By the time I got back, the car had been turned to a standing position but I believe it was too late for the injured person in that car at that point.’
‘ So you say the doctor in the car was alive when the accident happened?’ I asked.
‘ He was. There was no immediate emergency care to help him from competent medical personnel as what would obtain today and the crowd tried to help him out and he was calling out in pain. It was sad and painful. So when I saw Ibinabo a couple of years later in Port-Harcourt and told her that I was the person who removed her from the car and put her in a taxi, she was speechless and quaky. She too could have died that evening. She didn’t run away from the scene of the accident at all. I was the person who put her in a taxi to a hospital ‘
‘Why did it take you such a long time to come out to tell this story?’ I asked
‘ I have been in and out of Nigeria these past ten years. And I actually thought too that the case was done with all this while. I was surprised to hear that she was just sent to jail. Look, it was an unfortunate thing which happened. And I am ready at anytime, ANYTIME if I am called upon to testify on what I saw. It happened before my eyes. If my testimony would help put facts straight, I am ready’
I got in touch with Daniel Wison who corroborated that Ibinabo drove his SUV that night in question. ‘She’s my sister. We are from the same state and local government. It was the week of my mother’s burial and Ibinabo had come from Port-Harcourt to help me with the burial. She was wonderful and really supportive. That day, she needed the car to get to somewhere on the island and I asked her to pick any from the pool of cars in my compound. I was surprised when I got a call a couple of hours later that there was an accident. I rushed to the hospital, St Nicholas, and she was unconscious. But when she came out of it, she was delirious and traumatised. She was shaky. Look Charles, Ibinabo is a gentle soul. It was unfortunate that the accident happen but it was not intentional in anyway. And we have been begging the family of the late doctor. Who said we haven’t begged? I personally, made numerous visits to the house to see the widow and elders of the family. We attended the burial of the doctor. I was there. We begged and begged. Not because we think begging could bring the man back but just because it’s human nature to forgive. So, it’s not true that we remained aloof’ Daniel concluded.
It’s been much of a nagging battle for me to decide if I should put out this story or not.

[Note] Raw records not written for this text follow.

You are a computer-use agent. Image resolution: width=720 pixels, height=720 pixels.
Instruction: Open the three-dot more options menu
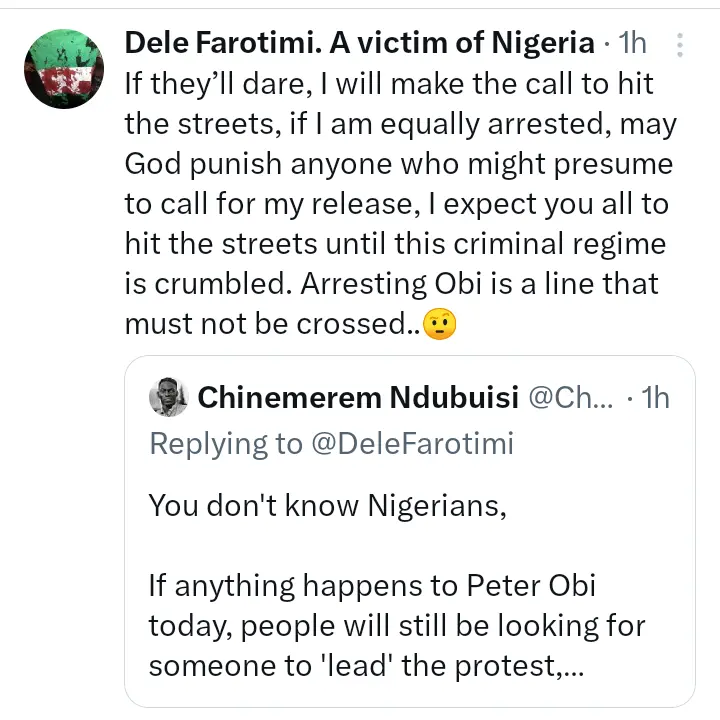pyautogui.click(x=681, y=44)
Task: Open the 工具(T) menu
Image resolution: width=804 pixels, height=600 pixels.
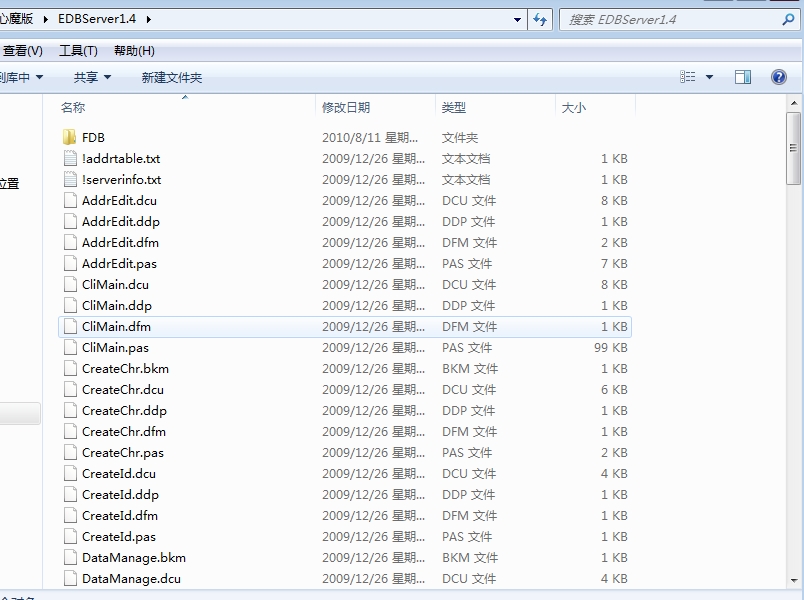Action: (78, 51)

The initial hesitation was borne out of the fact that many people would misconstrue the new testimony as somewhat of a convenient revelation just to help a colleague, seeing that we are in the same industry.

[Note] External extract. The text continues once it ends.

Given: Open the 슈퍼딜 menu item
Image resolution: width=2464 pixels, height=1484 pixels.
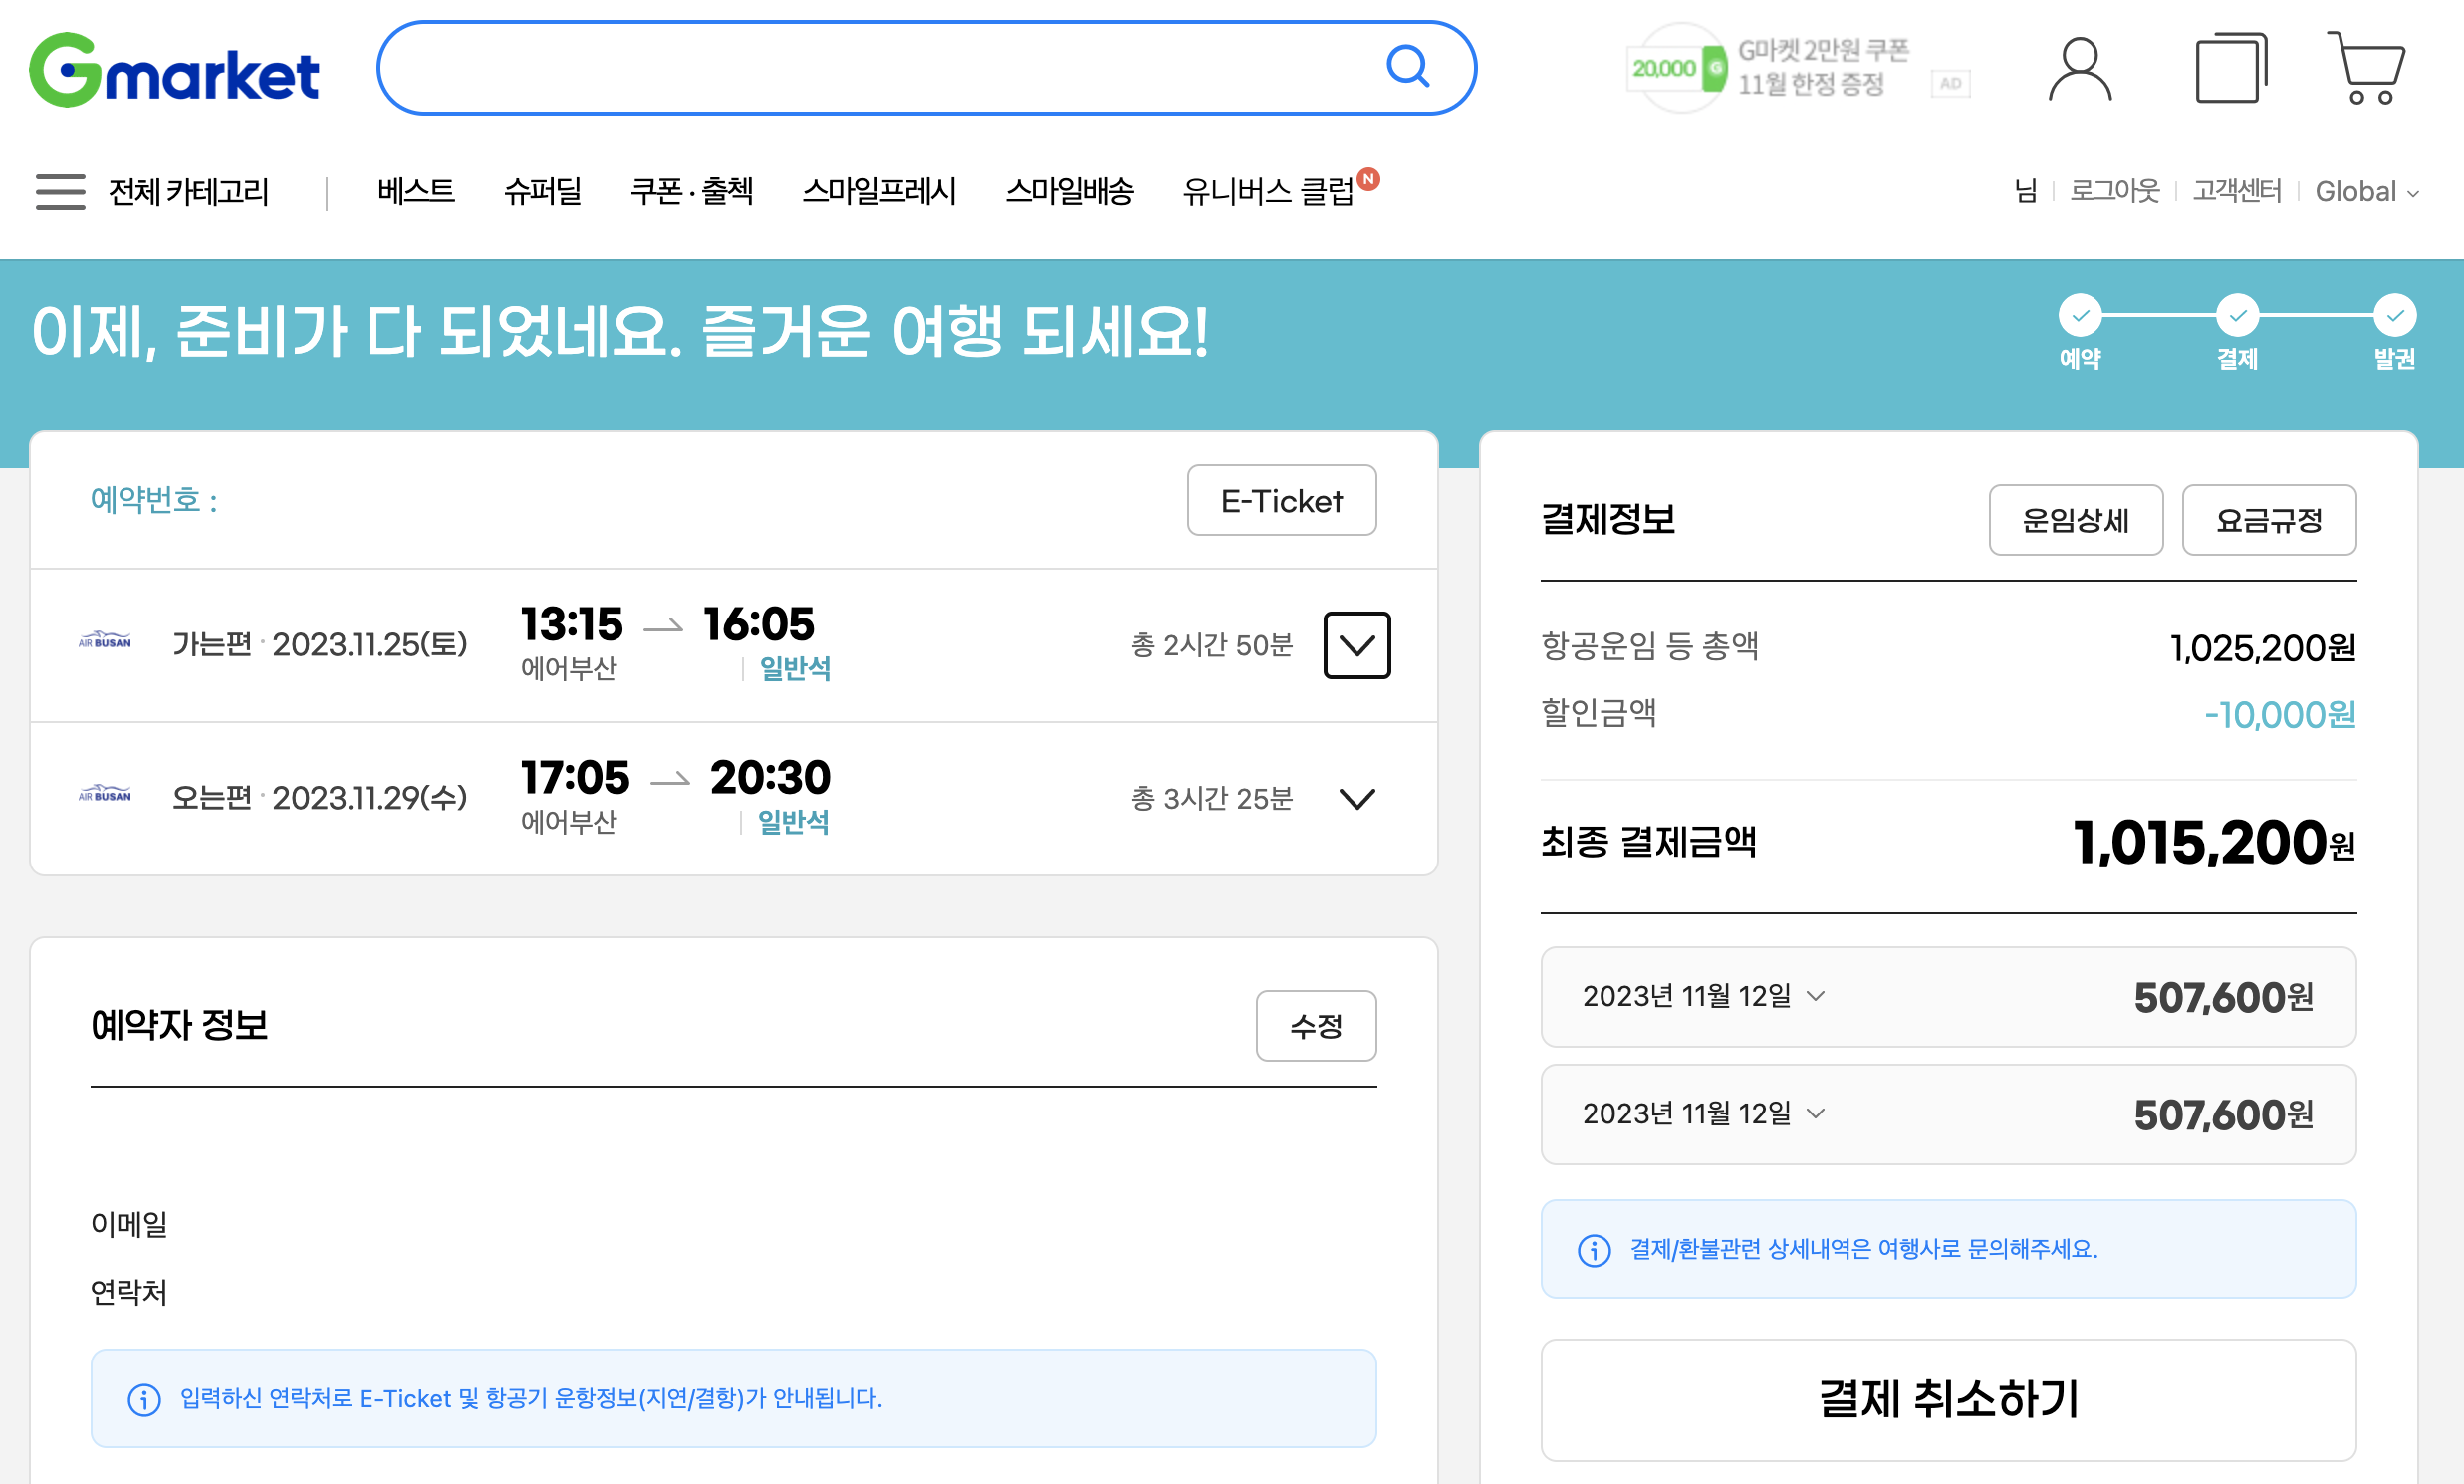Looking at the screenshot, I should pyautogui.click(x=542, y=191).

But at the end of my internal consideration, a part of me decided to put it out anyway. First, to record a new chronicle of the whole sad accident which millions, including me, never knew happened. It’s better to be on the side of history which stands for true reportage of events in this case. And since Mr De Gaulle is very willing to give his account to any reporter or law enforcement agent for some measure of revision, I am prepared too to give out his number to members of the fourth estate of the realm and even the late doctor’s family to find out more from the fellow himself.
Finally, I have always maintained that we all are bound by the laws of our society. Ibinabo is serving a sentence passed by a law court and we respect that. We sympathise with her and as an industry would share the comfort between her and the family of the late Doctor.
But the final closure of this matter, beyond the law and prison sentence she would serve, rests on the family of the late Dr Giwa really. Now that there is a final vindication, as gleamed from the letter by the late doctor’s sister, what happens after Ibinabo serves her sentence? Would the family carry the hurt till the end of time?
A platform for reconciliation and forgiveness has to be set in motion. This is not just about the law now but about healing. Healing. Healing for all parties.